### [Consigne a]
Recopiez à l'identique les lignes de données, du passage allant de leur toute première ligne jusqu'à celle contenant « click(208, 43) », les deux bornes comprises.

### [Bloc de texte]
++++++++

Que serais-je sans toi qu'un coeur au bois dormant.
Que cette heure arrêtée au cadran de la montre.
Que serais-je sans toi que ce balbutiement.
J'ai tout appris de toi sur les choses humaines.
Et j'ai vu désormais le monde à ta façon.
J'ai tout appris de toi comme on boit aux fontaines
Comme on lit dans le ciel les étoiles lointaines.
Comme au passant qui chante, on reprend sa chanson.
J'ai tout appris de toi jusqu'au sens de frisson.
J'ai tout appris de toi pour ce qui me concerne.
Qu'il fait jour à midi, qu'un ciel peut être bleu
Que le bonheur n'est pas un quinquet de taverne.
Tu m'as pris par la main, dans cet enfer moderne
Où l'homme ne sait plus ce que c'est qu'être deux.
Tu m'as pris par la main comme un amant heureux.
Qui parle de bonheur a souvent les yeux tristes.
N'est-ce pas un sanglot que la déconvenue
Une corde brisée aux doigts du guitariste
Et pourtant je vous dis que le bonheur existe.

++++++++

[Lignes sur l'emplacement des cibles]
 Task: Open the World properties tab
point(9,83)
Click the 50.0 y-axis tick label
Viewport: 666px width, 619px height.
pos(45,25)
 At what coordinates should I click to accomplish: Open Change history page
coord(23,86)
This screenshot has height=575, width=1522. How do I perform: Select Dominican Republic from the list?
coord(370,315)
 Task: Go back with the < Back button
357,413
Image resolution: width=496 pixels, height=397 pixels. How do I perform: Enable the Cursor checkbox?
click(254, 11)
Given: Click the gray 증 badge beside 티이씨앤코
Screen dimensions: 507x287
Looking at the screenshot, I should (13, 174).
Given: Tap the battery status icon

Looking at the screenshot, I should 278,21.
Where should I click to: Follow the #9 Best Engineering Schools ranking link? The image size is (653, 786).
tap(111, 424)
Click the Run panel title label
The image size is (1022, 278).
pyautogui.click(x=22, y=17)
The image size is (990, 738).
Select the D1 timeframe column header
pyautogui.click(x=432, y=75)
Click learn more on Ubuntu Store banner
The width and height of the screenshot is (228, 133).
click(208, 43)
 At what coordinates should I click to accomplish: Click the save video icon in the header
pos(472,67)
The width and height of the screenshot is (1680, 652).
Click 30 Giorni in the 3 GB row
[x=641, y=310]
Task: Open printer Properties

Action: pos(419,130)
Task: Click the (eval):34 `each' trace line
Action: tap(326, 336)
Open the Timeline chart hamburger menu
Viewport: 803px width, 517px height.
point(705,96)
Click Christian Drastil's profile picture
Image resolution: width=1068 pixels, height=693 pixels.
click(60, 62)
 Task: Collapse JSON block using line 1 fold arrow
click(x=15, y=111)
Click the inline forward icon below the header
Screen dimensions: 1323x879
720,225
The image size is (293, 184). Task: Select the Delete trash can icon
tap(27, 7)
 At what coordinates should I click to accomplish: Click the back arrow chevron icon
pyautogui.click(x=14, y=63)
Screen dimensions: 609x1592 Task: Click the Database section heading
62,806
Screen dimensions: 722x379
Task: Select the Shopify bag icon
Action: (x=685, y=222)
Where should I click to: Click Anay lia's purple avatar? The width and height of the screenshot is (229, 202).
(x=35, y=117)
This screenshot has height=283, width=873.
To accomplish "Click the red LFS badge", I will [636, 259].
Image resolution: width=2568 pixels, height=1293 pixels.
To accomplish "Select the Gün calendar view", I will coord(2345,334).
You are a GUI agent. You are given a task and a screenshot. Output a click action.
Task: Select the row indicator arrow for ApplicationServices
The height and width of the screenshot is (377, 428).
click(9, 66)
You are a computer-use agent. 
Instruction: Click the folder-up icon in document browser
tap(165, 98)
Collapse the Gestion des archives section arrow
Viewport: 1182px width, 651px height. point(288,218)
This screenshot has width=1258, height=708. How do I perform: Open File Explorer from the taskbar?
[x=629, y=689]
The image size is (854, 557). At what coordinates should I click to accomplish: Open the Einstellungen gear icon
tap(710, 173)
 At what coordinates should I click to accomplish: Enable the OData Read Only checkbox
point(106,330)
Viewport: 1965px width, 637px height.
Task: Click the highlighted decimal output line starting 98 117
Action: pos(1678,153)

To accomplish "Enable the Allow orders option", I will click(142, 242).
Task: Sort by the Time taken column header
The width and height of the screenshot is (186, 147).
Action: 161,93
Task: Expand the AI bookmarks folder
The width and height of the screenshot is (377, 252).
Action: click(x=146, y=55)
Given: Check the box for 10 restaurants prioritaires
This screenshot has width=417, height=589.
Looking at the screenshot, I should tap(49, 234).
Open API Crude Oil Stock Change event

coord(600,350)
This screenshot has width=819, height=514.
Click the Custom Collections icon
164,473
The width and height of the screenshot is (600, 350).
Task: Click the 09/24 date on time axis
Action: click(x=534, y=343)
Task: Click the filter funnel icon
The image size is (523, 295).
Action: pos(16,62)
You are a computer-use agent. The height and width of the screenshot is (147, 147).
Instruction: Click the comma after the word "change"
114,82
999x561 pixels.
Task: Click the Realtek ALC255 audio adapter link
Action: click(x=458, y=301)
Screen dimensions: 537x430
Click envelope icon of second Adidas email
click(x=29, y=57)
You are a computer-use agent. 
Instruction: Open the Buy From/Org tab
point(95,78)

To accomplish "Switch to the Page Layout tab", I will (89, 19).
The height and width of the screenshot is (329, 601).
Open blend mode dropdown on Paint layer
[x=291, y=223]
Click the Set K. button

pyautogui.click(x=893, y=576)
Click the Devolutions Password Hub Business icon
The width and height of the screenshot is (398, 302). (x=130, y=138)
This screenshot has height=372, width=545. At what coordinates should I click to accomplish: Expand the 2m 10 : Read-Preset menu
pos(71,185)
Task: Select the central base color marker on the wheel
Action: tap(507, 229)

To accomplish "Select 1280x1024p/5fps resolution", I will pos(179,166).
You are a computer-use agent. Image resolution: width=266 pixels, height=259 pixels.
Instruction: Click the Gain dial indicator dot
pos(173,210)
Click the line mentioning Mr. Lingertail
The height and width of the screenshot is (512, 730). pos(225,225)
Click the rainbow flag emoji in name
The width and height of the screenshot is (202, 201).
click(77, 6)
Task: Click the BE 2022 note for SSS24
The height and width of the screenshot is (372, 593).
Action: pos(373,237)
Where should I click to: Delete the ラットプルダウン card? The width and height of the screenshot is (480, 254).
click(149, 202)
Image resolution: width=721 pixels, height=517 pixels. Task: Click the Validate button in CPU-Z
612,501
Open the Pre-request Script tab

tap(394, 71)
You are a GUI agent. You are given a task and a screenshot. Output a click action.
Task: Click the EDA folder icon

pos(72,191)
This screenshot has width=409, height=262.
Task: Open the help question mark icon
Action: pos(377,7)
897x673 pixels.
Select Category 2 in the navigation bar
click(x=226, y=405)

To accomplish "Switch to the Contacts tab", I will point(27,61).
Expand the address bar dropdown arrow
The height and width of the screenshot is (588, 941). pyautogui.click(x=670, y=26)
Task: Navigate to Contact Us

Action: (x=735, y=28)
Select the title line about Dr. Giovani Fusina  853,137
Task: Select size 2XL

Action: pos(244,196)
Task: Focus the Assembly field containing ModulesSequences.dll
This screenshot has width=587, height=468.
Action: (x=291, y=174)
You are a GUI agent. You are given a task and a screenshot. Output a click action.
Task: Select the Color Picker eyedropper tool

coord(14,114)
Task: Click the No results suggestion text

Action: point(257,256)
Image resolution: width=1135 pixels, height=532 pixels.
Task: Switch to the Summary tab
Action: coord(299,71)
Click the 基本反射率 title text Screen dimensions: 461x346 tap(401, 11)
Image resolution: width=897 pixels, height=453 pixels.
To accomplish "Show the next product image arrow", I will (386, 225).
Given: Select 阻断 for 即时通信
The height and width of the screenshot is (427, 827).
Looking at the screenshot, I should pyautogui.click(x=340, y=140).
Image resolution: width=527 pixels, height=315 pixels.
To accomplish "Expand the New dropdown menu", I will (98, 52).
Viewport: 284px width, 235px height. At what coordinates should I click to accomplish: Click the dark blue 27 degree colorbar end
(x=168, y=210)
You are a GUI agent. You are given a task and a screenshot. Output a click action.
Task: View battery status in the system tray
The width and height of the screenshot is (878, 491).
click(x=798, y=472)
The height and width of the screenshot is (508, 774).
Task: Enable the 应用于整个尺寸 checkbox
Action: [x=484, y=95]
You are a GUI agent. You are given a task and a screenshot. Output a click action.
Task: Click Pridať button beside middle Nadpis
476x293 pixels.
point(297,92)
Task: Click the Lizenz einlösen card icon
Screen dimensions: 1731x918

++++++++

### [Consigne b]
Réécrivez le passage du poème allant de « J'ai tout appris de toi pour » jusqu'à « un amant heureux. », en y remplaçant « main » par « épaule ».

### [Corrigé a]
 Task: Open the World properties tab
point(9,83)
Click the 50.0 y-axis tick label
Viewport: 666px width, 619px height.
pos(45,25)
 At what coordinates should I click to accomplish: Open Change history page
coord(23,86)
This screenshot has height=575, width=1522. How do I perform: Select Dominican Republic from the list?
coord(370,315)
 Task: Go back with the < Back button
357,413
Image resolution: width=496 pixels, height=397 pixels. How do I perform: Enable the Cursor checkbox?
click(254, 11)
Given: Click the gray 증 badge beside 티이씨앤코
Screen dimensions: 507x287
Looking at the screenshot, I should (13, 174).
Given: Tap the battery status icon

Looking at the screenshot, I should 278,21.
Where should I click to: Follow the #9 Best Engineering Schools ranking link? The image size is (653, 786).
tap(111, 424)
Click the Run panel title label
The image size is (1022, 278).
pyautogui.click(x=22, y=17)
The image size is (990, 738).
Select the D1 timeframe column header
pyautogui.click(x=432, y=75)
Click learn more on Ubuntu Store banner
The width and height of the screenshot is (228, 133).
click(208, 43)

### [Corrigé b]
J'ai tout appris de toi pour ce qui me concerne.
Qu'il fait jour à midi, qu'un ciel peut être bleu
Que le bonheur n'est pas un quinquet de taverne.
Tu m'as pris par la épaule, dans cet enfer moderne
Où l'homme ne sait plus ce que c'est qu'être deux.
Tu m'as pris par la épaule comme un amant heureux.